• [Prompt]:
Within the records below, find the line with "The height and" and the line with "1000x563 pixels.", then reproduce exactly those two lines and all lines between them, without any picture.

*** Opening Supplied data ***

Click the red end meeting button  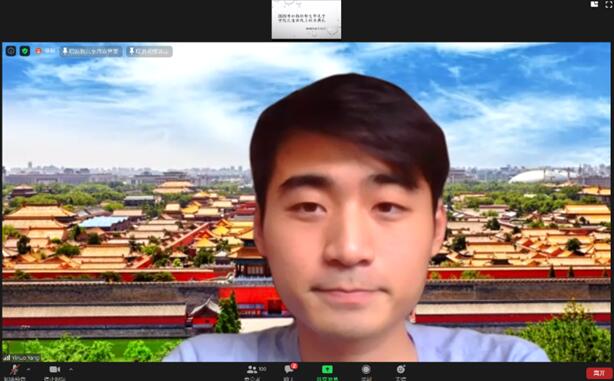click(599, 373)
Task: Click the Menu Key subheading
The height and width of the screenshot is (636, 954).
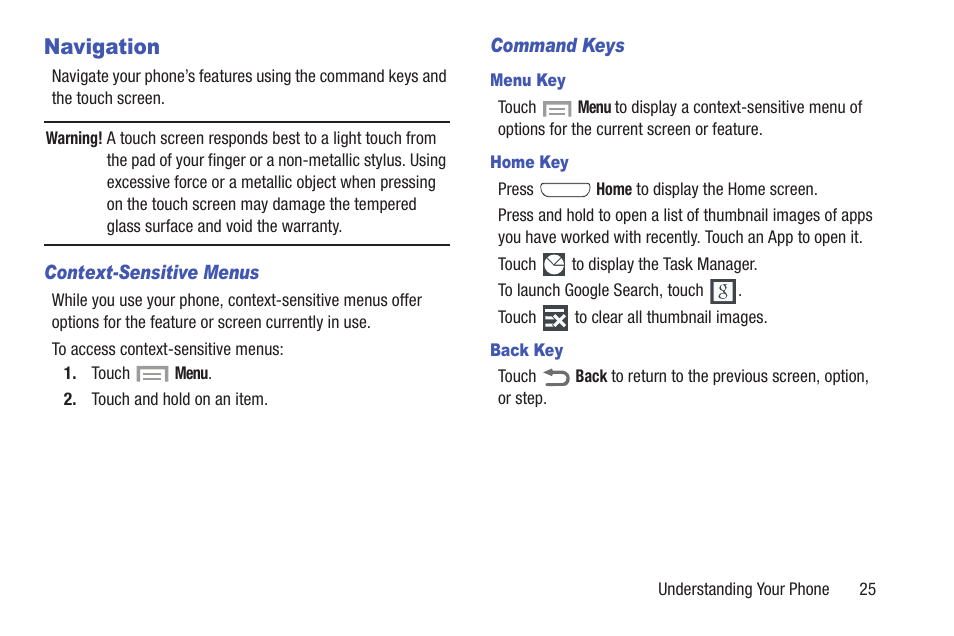Action: pyautogui.click(x=527, y=80)
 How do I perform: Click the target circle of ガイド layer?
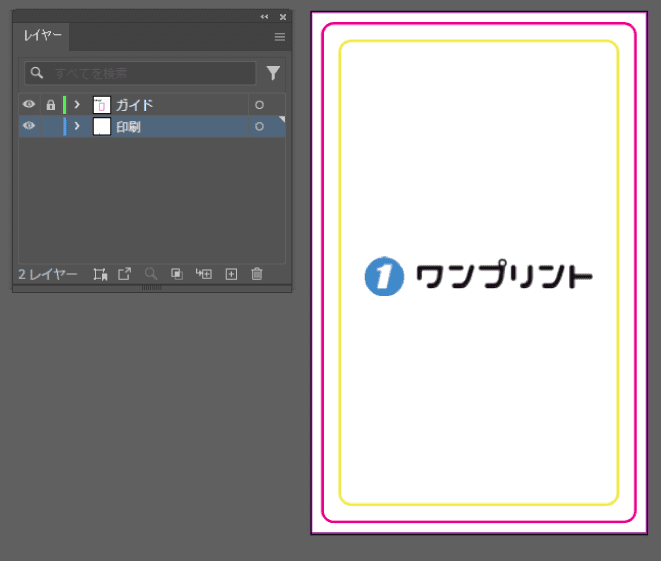click(259, 105)
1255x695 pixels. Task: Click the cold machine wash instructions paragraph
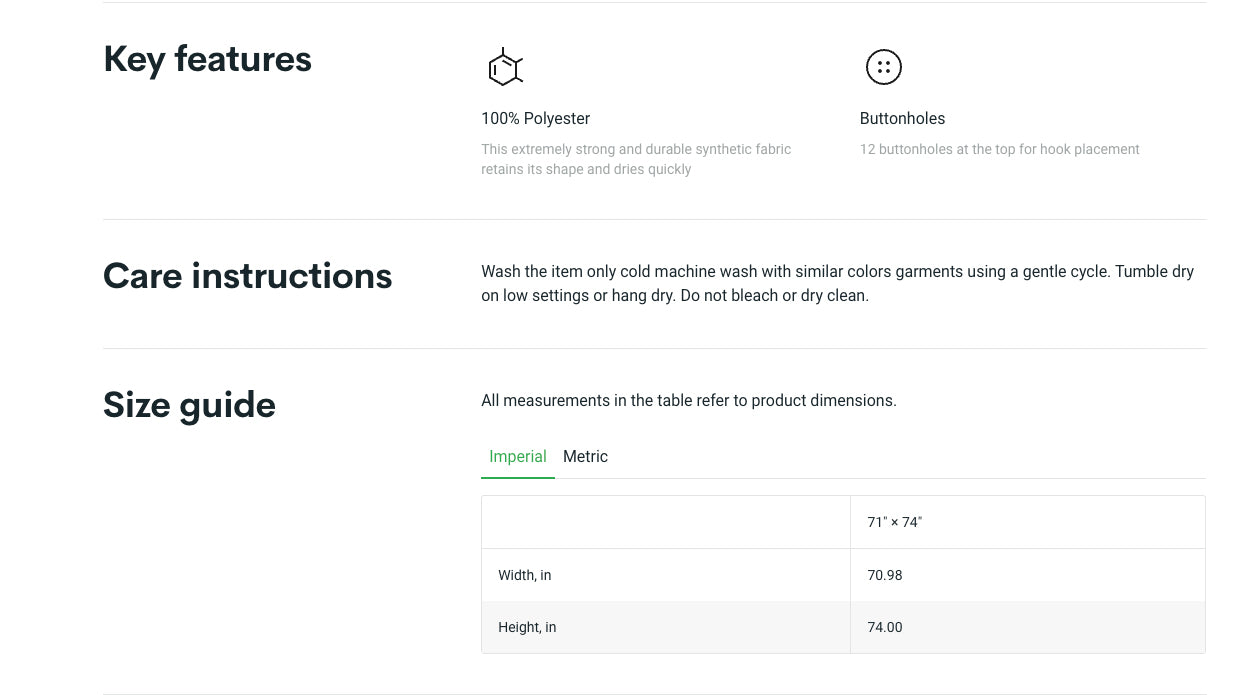(836, 272)
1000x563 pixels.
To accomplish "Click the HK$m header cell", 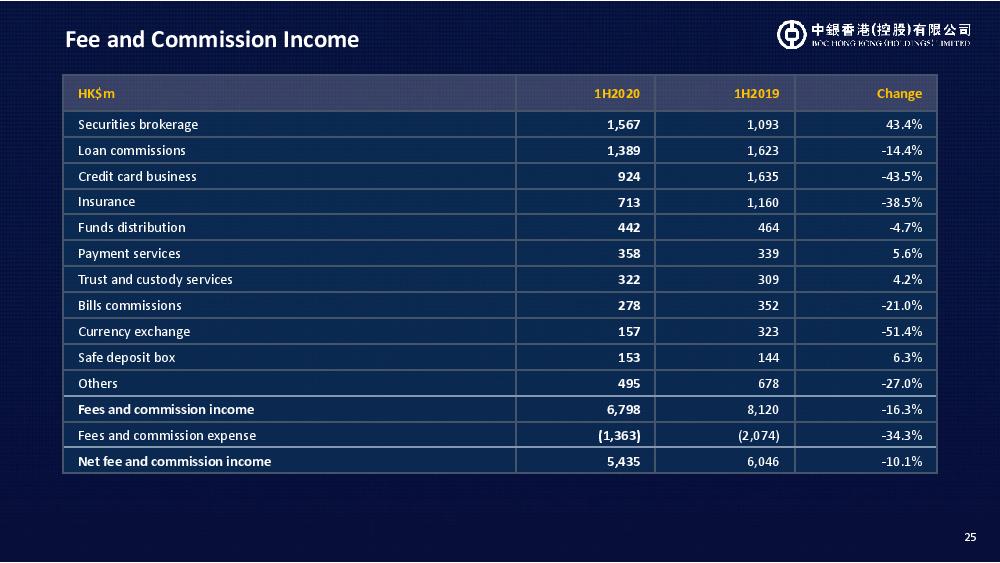I will pyautogui.click(x=97, y=94).
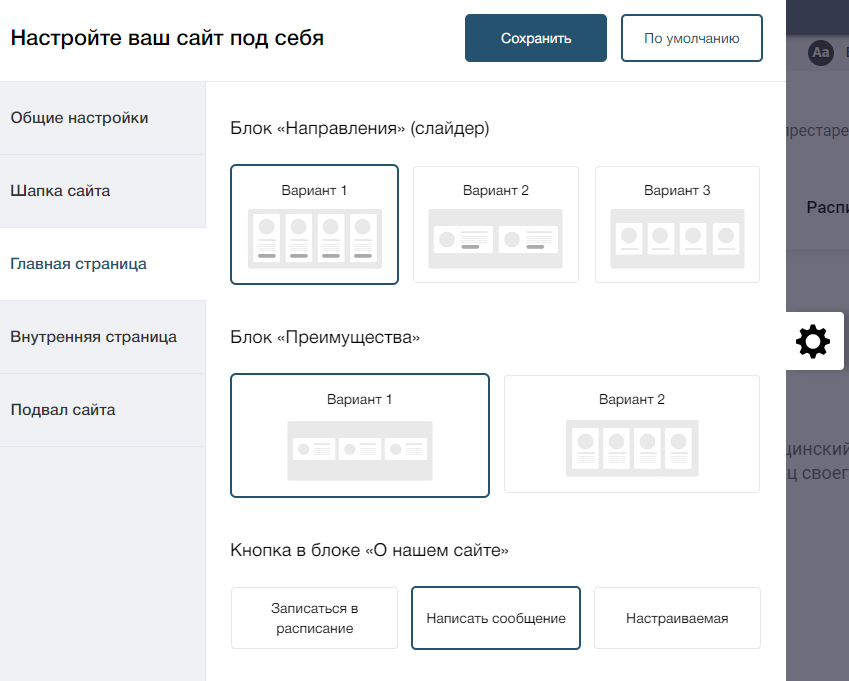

*** Closing Supplied data ***

• [Your solution]:
The height and width of the screenshot is (636, 954).
Action: pyautogui.click(x=527, y=80)
 How do I perform: Click the target circle of ガイド layer?
click(259, 105)
1255x695 pixels. Task: Click the cold machine wash instructions paragraph
(836, 272)
1000x563 pixels.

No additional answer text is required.